Situational Judgment Tests

Many work situations require the job incumbent to make a judgment about aspects of the situation and respond to the practical situational demands. An effective response to the practical demands of a situation may require the appropriate use of some combination of one’s abilities and other personal attributes. Situational judgment tests (SJTs) are psychometric tests that are specifically designed to assess individual differences in this overall ability to make effective judgments or responses to a wide variety of situations.

Situational judgment tests are typically administered in a paper-and-pencil mode, although they may be implemented in other modes, such as video-based items and interview questions. The SJT is made up of several situations, each presenting a hypothetical critical incident and several courses of action in response to the situation. The instructional and response format is dependent on the specific SJT. In many SJTs, respondents are required to rate each possible course of action on a five-point effectiveness scale or indicate the best and worst action among the alternatives provided. In other SJTs, respondents are asked to rate each possible action in terms of the likelihood that they would adopt it or indicate their most likely and least likely actions among the possible actions provided.

Development of Situational Judgment Tests

Most modern versions of SJTs derive from the work of Stephen Motowidlo and his colleagues, which builds on Robert Sternberg’s concept of tacit knowledge (i.e., job-relevant knowledge needed to accomplish everyday tasks that are usually not openly stated or part of any formal instruction) and improves the measurement of the concept by using job analyses to identify the types of judgments made on a specific job and to improve their content and face validity. The development process usually involves the identification of a set of work-related constructs that are targeted in an SJT. Job incumbents are asked to generate critical incidents or situations that require ability or expertise related to these constructs. Other job incumbents provide a set of possible actions that could be taken to resolve or improve the situations, and a third group, usually subject-matter experts, provide effectiveness ratings of each solution and judgments about the best and worst of the solutions. These ratings and judgments are analyzed and used to develop a final item and scoring key that is applied to the items. (Detailed examples of the SJT development process are provided in the references listed in References.)

Probably as a result of the job-relevant features of the test development process, studies have shown that respondents tend to have more favorable perceptions of SJTs compared with other types of employment tests, such as cognitive ability and personality tests, because they believe the tests are relevant to work situations and valid in predicting job performance. In addition to the evidence on the face validity of SJTs, there is increasing evidence that SJTs can produce substantial zero-order and incremental criterion-related validities. However, unlike cognitive ability and personality measures, which have an extensive literature and large database, the empirical evidence on SJTs is much less established, and the theoretical or conceptual underpinnings of SJTs are much less understood.

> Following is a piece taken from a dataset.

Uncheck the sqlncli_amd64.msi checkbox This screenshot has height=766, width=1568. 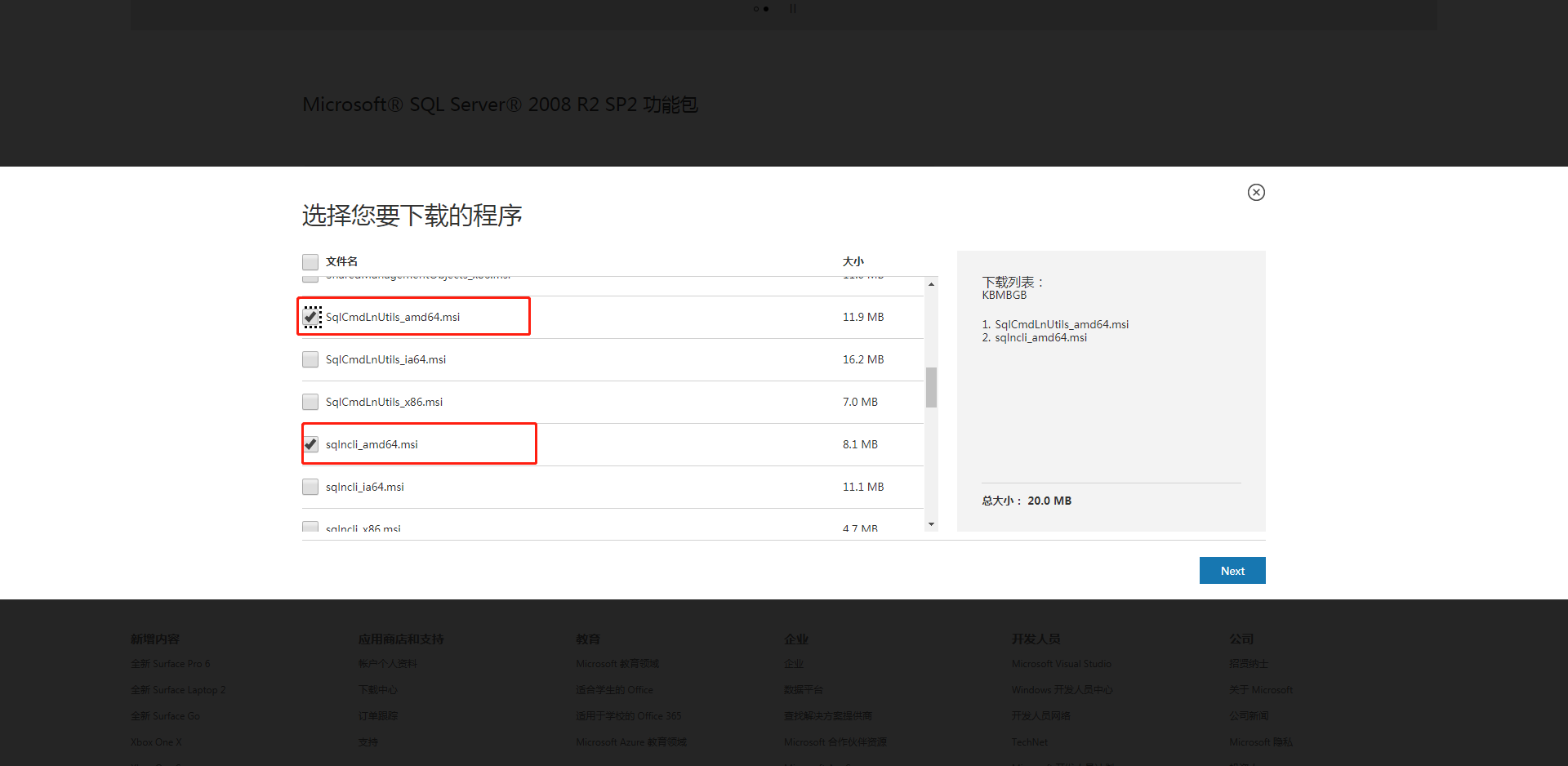coord(310,444)
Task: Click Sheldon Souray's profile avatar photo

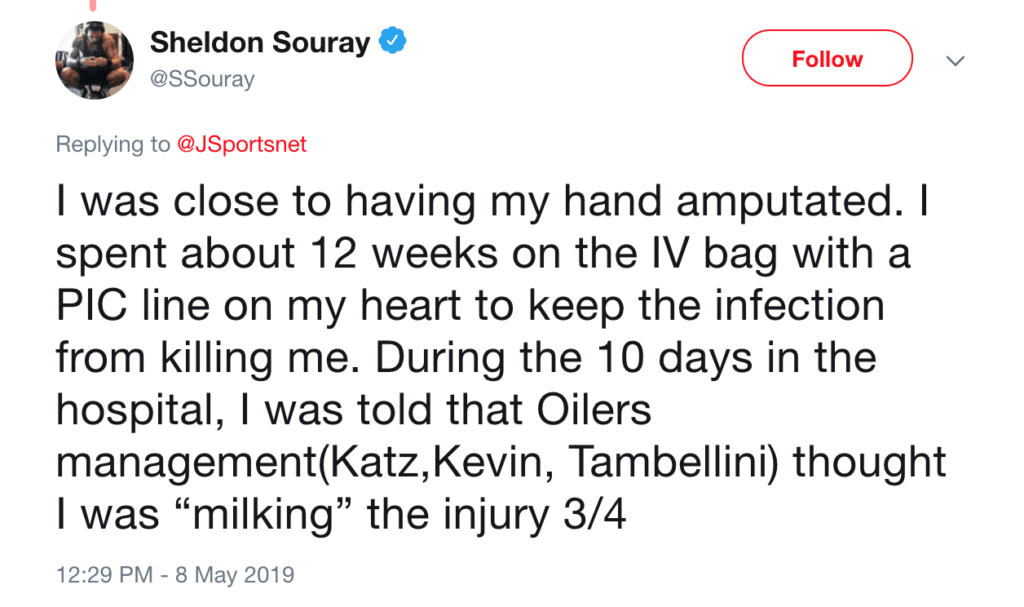Action: click(93, 60)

Criterion-Related Validity of Situational Judgment Tests

In a meta-analysis of the criterion-related validities of SJTs, Michael McDaniel and his colleagues found that the average observed validity of 102 validity coefficients was .26, a figure that increased to .34 when it was corrected for criterion unreliability. However, there was substantial unexplained variability (55%) in coefficients around this population value, suggesting that the validity of an SJT is likely to be moderated by many variables. Moderator analyses indicated that measures developed as the result of job analyses yield larger validity coefficients than those that are not based on job analyses, but the results of other moderator analyses were inconclusive because of the small number of studies or small total sample size in one or more of the groups of studies formed by the moderator variable.

Several primary studies involving employees in a wide variety of jobs conducted since Motowidlo et al. revived interest in the SJT method have produced validities similar to the averages reported by McDaniel et al. In addition, several studies found that SJTs produce validity increments (in predicting job performance) over cognitive ability, personality, job knowledge, and experience measures.

The criterion-related validity of SJTs in predicting performance seems well-established. Although SJTs appear to be related to cognitive ability and, in some studies, to personality measures as well, incremental validity of SJTs over and above personality and cognitive ability has been reported in multiple studies. The substantial variability in correlations may result because different constructs are being measured depending on the types of situations included on the SJT. When the situations require cognitive-based constructs such as planning, organizational ability, and analytical problem solving, SJT scores correlate highly with cognitive ability test scores compared with situations that require constructs associated with interpersonal or leadership skills, for example, which are more personality based.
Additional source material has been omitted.